Trabalho, vocação e aposentadoria.
Mentoris - Gustavo Brandão
Enquanto nosso
paradigma e modelo de trabalho derivar do conceito de “maldição”, fruto de uma
interpretação teológica equivocada da tradição cristã, o teremos como sendo o
cumprimento de uma pena: o homem foi ‘condenado’ a trabalhar.
Assim, no
imaginário popular o que se puder fazer para burlar esta sentença, será feito. Até
mesmo dar ‘jeitinhos’, pagar santos ou políticos ou empreiteiros ou religiosos
e suas mandingas pra ‘facilitar’ as coisas neste plano existencial ou em outro,
trocando promessas por favores. Esta cultura de toma-lá-dá-cá é a base da corrupção.
Nesse contexto, o trabalho é coisa para otários.
Porém a
verdadeira maldição não é o trabalho em si, mas o trabalho sem propósito ou com
o desígnio errado. O propósito correto e transcendente é chamado de vocação, ou
“beruf”, nas palavras de Max Weber em
sua obra ‘A Ética Protestante e o Espírito do Capitalismo’. Desta forma, o
exercício de uma vocação é muito mais do que uma profissão ou ocupação, mas exatamente
o trabalho revestido de significado.
Por mais
importante que seja, não é o trabalho que dignifica o homem. Apenas o homem
livre pode dar significado e dignidade ao que faz, seja lá o que for. Isso não
é tarefa do patrão nem do governo. Quem transfere a dignidade do que faz a um
diploma, um cargo ou a algum condicionamento cultural torna-se escravo do fazer
para ter alguma coisa, desde bens materiais até reconhecimento de algum grupo.
À igreja,
pensando em nossa sociedade ocidental cristã, interessa muitas vezes passar o
conceito de ‘maldição’ com um objetivo apenas: a de pretender redimir o homem fazendo-o
contribuir com o suor de seu rosto para alcançar o lar celestial e domesticar ao
mesmo tempo o ser social. Desta forma, os tributos ou indulgências eclesiásticos
visam sustentar a máquina religiosa em troca da salvação ou pacificação do
espírito do contribuinte duplo: do estado e da igreja. Eles sempre cooperam
para objetivos comuns.

=== SUAS TAREFAS ===
(A) Diga se cada afirmação está de acordo com o texto sobre trabalho e vocação, respondendo sim ou não e citando as palavras que decidem: (i) a verdadeira maldição é o trabalho em si; (ii) o termo "beruf" é atribuído a Max Weber; (iii) dar dignidade ao que se faz é tarefa do patrão.
(B) Transcreva do texto sobre trabalho e vocação o trecho que vai de "Trabalho, vocação e" até "base da corrupção.".
As entradas não têm nenhuma relação com o texto.

=== LISTAGEM ===
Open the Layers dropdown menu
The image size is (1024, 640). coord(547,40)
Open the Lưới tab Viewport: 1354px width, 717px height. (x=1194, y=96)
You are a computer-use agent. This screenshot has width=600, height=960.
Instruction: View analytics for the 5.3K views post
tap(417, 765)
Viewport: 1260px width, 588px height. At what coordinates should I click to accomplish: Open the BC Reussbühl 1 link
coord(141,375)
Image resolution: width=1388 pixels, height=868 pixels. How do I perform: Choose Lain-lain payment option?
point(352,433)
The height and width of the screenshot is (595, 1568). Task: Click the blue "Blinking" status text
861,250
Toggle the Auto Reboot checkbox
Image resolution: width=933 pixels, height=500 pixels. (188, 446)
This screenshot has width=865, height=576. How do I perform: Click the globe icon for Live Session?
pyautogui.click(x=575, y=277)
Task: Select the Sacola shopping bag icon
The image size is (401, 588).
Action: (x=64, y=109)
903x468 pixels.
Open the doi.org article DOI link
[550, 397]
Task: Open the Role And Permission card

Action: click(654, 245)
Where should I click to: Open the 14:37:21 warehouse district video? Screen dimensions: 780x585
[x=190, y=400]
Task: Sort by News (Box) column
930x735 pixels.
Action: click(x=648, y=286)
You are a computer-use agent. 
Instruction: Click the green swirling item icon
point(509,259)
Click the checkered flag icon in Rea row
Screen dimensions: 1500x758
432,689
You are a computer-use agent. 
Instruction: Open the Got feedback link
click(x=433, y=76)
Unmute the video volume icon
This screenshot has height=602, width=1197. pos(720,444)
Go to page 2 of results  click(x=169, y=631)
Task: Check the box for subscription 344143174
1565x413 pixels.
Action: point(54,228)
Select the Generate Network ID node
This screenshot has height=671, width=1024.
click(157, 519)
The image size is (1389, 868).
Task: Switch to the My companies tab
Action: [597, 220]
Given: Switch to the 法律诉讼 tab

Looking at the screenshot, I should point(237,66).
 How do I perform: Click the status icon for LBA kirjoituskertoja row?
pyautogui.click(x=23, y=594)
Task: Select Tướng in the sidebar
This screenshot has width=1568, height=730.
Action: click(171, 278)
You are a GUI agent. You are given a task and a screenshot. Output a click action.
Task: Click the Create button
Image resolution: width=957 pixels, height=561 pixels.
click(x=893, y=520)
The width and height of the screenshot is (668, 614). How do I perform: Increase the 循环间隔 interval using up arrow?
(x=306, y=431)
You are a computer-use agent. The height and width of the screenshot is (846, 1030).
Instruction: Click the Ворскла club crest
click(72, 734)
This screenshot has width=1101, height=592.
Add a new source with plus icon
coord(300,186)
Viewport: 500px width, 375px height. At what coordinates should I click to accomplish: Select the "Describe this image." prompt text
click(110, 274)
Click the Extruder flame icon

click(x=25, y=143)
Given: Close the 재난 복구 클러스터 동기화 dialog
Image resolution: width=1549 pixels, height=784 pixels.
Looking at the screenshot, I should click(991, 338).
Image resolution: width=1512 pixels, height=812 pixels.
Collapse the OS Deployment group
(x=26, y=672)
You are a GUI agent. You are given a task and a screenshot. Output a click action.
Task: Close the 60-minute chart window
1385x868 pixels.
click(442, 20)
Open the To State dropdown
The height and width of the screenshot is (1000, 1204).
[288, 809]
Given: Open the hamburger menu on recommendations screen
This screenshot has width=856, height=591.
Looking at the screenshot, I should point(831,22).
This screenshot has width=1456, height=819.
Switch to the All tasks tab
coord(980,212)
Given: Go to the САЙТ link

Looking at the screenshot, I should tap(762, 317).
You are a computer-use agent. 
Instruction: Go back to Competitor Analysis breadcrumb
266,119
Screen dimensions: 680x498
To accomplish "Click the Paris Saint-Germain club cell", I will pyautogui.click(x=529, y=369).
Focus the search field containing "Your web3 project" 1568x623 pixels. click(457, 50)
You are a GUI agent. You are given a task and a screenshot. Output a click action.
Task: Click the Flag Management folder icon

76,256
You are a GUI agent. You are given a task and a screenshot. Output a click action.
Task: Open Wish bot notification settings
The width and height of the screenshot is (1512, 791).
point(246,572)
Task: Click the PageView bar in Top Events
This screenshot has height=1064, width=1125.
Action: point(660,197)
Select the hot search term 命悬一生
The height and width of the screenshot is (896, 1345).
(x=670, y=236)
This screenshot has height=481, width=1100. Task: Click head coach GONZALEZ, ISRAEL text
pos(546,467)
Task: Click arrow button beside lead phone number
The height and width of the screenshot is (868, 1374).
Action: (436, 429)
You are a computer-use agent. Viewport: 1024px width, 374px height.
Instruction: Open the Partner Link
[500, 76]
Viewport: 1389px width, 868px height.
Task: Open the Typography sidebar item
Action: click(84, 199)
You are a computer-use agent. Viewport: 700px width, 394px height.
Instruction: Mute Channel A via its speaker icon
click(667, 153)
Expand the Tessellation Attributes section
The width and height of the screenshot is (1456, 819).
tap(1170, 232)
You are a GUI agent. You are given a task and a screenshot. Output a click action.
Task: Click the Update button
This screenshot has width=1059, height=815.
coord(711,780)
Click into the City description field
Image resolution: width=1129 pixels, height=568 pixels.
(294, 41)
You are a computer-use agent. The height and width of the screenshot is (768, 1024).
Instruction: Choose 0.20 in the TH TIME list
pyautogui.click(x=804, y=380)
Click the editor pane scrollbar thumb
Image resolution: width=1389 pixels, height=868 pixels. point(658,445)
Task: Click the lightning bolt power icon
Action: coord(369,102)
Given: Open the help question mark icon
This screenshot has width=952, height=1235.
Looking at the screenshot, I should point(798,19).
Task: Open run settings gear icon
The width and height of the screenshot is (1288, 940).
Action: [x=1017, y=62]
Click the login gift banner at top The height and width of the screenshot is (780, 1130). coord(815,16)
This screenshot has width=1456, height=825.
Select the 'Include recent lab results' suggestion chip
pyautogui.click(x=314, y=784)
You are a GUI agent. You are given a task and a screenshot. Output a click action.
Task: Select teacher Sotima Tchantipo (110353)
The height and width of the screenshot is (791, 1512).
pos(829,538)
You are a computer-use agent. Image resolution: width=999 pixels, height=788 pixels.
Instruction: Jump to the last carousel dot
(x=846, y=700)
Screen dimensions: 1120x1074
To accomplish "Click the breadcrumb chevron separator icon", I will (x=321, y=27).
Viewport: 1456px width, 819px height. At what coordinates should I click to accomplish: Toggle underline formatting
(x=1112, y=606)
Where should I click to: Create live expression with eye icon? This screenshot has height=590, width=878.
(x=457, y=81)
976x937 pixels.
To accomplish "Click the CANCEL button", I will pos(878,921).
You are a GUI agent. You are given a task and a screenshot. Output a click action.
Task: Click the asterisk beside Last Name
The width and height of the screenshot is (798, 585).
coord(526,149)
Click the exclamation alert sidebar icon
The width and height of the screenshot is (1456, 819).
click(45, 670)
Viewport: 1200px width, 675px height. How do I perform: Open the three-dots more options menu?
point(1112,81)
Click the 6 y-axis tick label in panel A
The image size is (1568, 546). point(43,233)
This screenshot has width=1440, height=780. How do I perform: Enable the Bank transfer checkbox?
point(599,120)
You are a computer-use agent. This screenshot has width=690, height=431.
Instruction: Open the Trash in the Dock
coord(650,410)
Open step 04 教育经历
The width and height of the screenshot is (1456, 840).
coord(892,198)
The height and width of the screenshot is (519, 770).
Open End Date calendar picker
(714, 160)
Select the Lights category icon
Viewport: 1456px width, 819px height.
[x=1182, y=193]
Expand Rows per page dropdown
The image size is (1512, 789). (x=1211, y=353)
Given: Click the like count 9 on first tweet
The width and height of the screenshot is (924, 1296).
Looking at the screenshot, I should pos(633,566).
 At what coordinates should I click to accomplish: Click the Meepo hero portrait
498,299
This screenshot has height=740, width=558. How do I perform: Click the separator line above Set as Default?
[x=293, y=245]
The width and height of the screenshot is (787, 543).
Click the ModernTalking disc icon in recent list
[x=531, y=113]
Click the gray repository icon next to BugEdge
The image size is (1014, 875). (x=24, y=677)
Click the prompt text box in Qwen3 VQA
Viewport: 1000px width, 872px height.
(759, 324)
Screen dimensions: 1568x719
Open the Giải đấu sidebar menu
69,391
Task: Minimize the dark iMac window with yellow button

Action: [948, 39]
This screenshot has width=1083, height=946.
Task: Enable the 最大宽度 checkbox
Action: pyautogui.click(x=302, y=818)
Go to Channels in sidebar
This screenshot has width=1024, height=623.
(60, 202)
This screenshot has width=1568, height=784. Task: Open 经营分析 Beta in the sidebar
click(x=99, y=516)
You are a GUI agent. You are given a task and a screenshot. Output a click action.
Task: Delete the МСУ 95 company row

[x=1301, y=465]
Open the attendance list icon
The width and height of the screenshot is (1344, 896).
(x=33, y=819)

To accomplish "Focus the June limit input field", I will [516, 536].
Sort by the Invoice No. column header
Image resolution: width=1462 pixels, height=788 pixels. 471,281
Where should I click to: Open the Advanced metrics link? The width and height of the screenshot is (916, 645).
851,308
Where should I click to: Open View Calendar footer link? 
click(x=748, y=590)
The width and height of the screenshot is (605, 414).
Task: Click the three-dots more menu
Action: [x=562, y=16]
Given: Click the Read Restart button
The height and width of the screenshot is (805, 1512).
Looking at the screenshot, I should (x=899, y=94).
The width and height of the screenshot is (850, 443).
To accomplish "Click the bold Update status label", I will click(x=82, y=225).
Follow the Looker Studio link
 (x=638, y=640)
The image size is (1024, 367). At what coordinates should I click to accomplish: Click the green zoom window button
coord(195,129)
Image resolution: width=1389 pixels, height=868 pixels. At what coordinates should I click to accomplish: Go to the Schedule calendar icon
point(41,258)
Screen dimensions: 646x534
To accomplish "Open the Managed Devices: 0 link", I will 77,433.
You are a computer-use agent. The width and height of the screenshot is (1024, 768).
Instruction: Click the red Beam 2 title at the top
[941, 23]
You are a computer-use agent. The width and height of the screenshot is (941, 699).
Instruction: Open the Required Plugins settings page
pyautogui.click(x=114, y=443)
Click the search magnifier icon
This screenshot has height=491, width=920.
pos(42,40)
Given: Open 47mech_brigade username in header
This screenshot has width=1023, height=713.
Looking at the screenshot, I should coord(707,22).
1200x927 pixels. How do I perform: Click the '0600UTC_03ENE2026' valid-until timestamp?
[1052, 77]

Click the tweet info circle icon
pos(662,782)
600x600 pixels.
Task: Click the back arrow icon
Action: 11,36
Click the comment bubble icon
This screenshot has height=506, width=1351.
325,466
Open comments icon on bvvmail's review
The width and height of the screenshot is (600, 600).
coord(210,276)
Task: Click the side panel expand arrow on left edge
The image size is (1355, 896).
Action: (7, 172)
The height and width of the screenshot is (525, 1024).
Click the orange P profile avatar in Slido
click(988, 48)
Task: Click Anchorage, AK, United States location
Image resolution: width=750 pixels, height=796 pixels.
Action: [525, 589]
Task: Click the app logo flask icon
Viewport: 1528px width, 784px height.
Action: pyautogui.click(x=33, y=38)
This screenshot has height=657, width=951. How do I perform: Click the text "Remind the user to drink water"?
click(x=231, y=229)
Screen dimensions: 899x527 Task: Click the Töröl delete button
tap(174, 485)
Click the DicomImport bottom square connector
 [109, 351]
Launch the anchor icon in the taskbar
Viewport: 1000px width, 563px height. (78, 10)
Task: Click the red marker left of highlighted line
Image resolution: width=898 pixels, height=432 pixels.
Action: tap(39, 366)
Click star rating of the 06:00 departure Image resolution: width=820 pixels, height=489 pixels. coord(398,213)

=== RESPOSTAS RESOLVIDAS ===
(A)
(i) Não: "a verdadeira maldição não é o trabalho em si, mas o trabalho sem propósito ou com o desígnio errado".
(ii) Sim: "“beruf”, nas palavras de Max Weber".
(iii) Não: "Isso não é tarefa do patrão nem do governo."

(B)
Trabalho, vocação e aposentadoria.
Mentoris - Gustavo Brandão
Enquanto nosso
paradigma e modelo de trabalho derivar do conceito de “maldição”, fruto de uma
interpretação teológica equivocada da tradição cristã, o teremos como sendo o
cumprimento de uma pena: o homem foi ‘condenado’ a trabalhar.
Assim, no
imaginário popular o que se puder fazer para burlar esta sentença, será feito. Até
mesmo dar ‘jeitinhos’, pagar santos ou políticos ou empreiteiros ou religiosos
e suas mandingas pra ‘facilitar’ as coisas neste plano existencial ou em outro,
trocando promessas por favores. Esta cultura de toma-lá-dá-cá é a base da corrupção.